__Text shown__
The Texas Monthly interviewed a drag queen named Brigitte Bandit, who has performed in nightclubs, bars, and library story hours. She has worn a big pink wig, lots of makeup and frilly dresses while performing as Dolly Parton, Jesse the Cowgirl, Ariel from The Little Mermaid, and other roles.
She loves performing. But here’s the catch: she was born female, identifies as female, and would not be affected by the ban that Texas legislators intend to pass.
But she’s fighting for the drag queen community. She testified before the legislative committee in full drag.
She noted that there are videos of some of the legislators dressed in women’s clothing (posted in the article).
She said in the interview:
Ultimately, drag is just a play on the gender binary. You can have a drag queen or a drag king, or more alternative drag performers, like spooky, monster-type drag. Drag can just encompass so many things that defining it by your genitalia misses the point of what drag is. A lot of people didn’t realize I was an AFAB [assigned female at birth] queen until I spoke at the hearing. They had no idea, because drag really is a costume, and you can’t poke holes through it to see what’s happening underneath, you know? …
I actually had a Dolly Parton book open on that table during my testimony. [The passage] read, “Dolly loves to wear wigs and lots of makeup. Some people may think it’s too much, but children love her look. And so does she.” I was going to read that, because if you go to story time, you’ll see that it’s really not a threat to anybody or anything. It’s actually a really fun environment, and kids love it. I did this event at [radio station] KUT’s Rock the Park as Dolly Parton, and there was this huge group of children just following me around wherever I went. It was wild to me. They just loved it so much. I was trying to perform and I was worried that I was going to trip over them because they had completely surrounded me. Kids don’t see anything other than, like, a really tall Barbie doll. It’s adults who are sexualizing this kind of art. What’s the issue with me wearing a big dress and reading a book?
Is a female (such as Brigitte Bandit) allowed to give a drag queen performance, but a male dressed in the same outfit with the same wig going to be thrown in jail?
Why do red state legislators find drag queens so threatening? Are they insecure about their own masculinity?
The filth and impropriety is in the minds of those who deign to call drag dangerous. What they really need is a long hard look inside their own psyche.
Why is the former historian Diane Ravitch obsessed with drag queen issues? Over and over, every week.
Jan, I am not a former historian. That’s like saying a doctor is a former doctor. Once a historian, always a historian.
Why do I care about drag queens? Because red states are obsessed with banning their performances and demonizing them, as they are demonizing trans kids, censoring books, and acting as the Rightwing Morality Police. The American Taliban. First they come for the trans kids, then the drag queens….who is next?

__Recorded data__
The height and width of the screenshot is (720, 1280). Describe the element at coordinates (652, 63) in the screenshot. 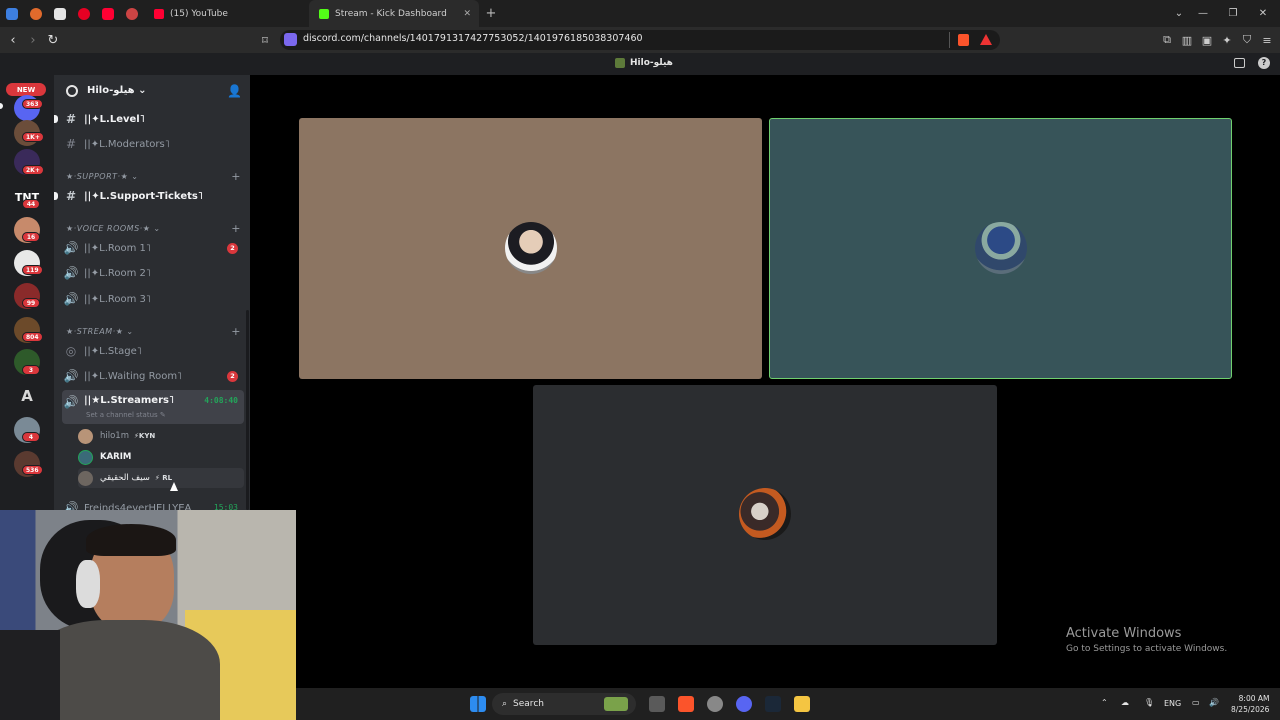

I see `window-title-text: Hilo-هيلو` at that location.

==

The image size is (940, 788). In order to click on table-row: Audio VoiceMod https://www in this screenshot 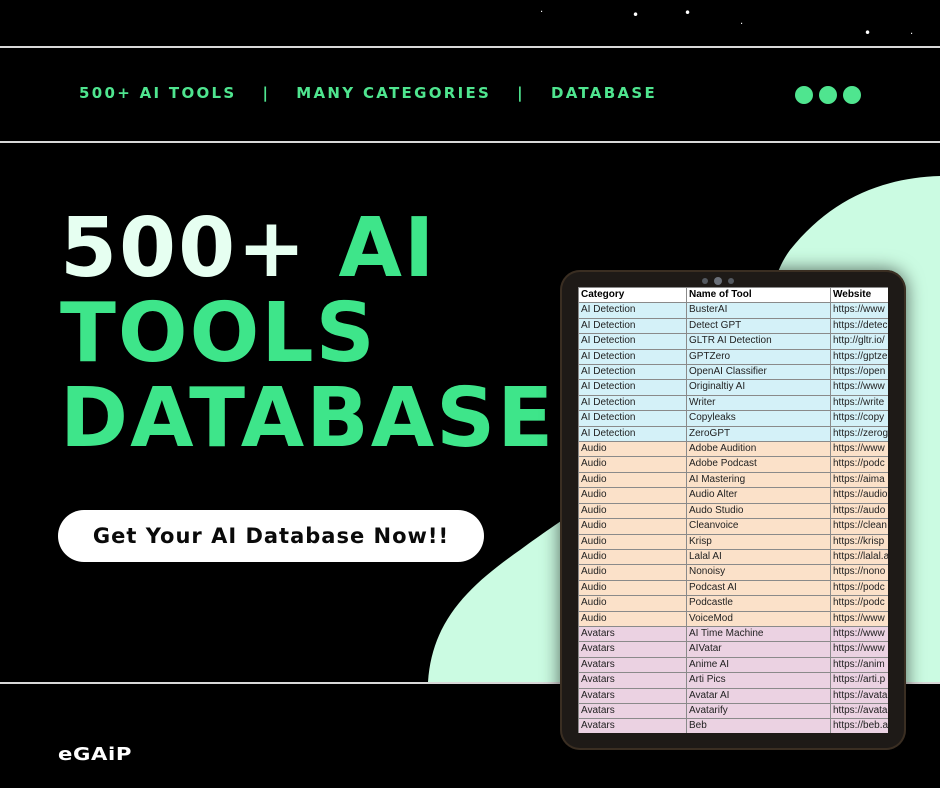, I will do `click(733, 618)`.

--

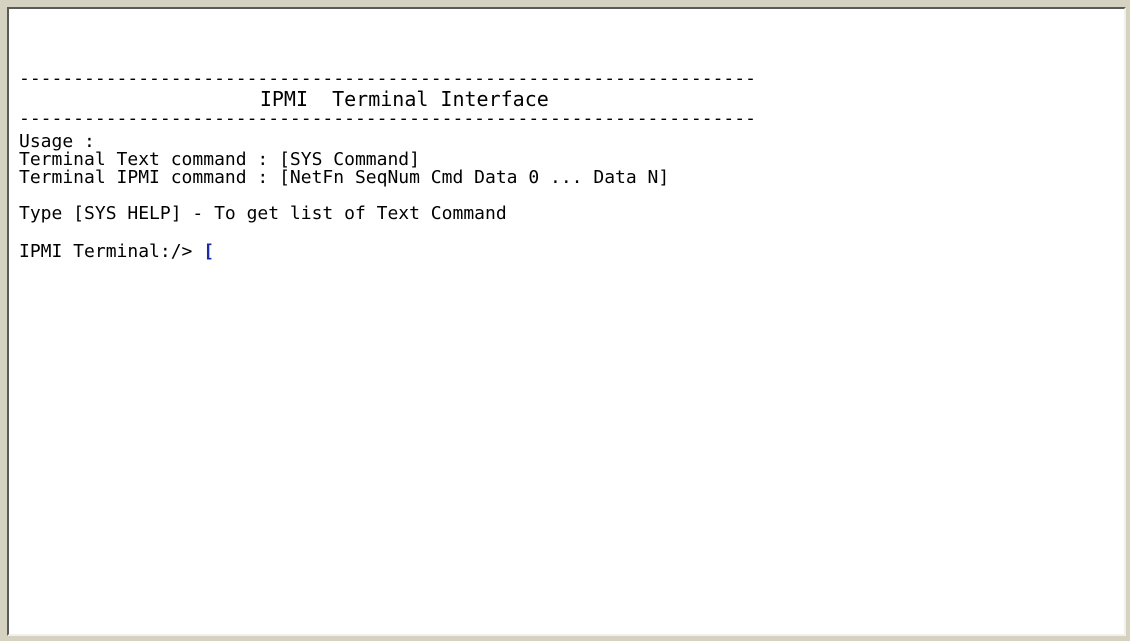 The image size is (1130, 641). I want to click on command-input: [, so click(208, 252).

__Problems to solve__
1 > Could you give the stretch of the post about Brigitte Bandit from "She loves performing." through "intend to pass." again, swapping "ban" for "bill"?
2 > How might the post about Brigitte Bandit go on after its final sentence? Write the next part.

__Answers in order__
1 >
She loves performing. But here’s the catch: she was born female, identifies as female, and would not be affected by the bill that Texas legislators intend to pass.

2 >
@diane — Just so you know I appreciate YOU constantly finding ways to engage minds on not what to think, but how to think. I have learned so much from you and your blog community with your WIDE RANGE of blog posts. I am reminded that the Adult Ed student I helped graduate happened to be a drag queen. What if I dismissed him because of that? Or went out of my way to not help him? Smartest young person I knew. Excellent writer. It reminds me when the kids said, “These burgers taste terrible…’chomp, chomp, chomp…licking fingers…” I said, “I don’t see you not eating them.” If you don’t like something…don’t read it or change the channel. But, the path to enlightenment is to learn what and how your supposed enemy thinks. Most times, people want the same thing and never took the time to sit down, talk, and listen. Blessings, Diane.
Thank you, Mr. Charvet. I post what interests me and hope that readers will understand that my main interests are 1) saving our democracy; 2) saving free public education and improving it.
I write about attacks on marginalized groups and attacks on the freedom to read and the freedom to teach. When the government tramples the rights of anyone, I call them out. Some people have a problem with that. But I write what I want.
I agree with you: if you don’t like drag shows, don’t go.
If you oppose abortion, don’t have one.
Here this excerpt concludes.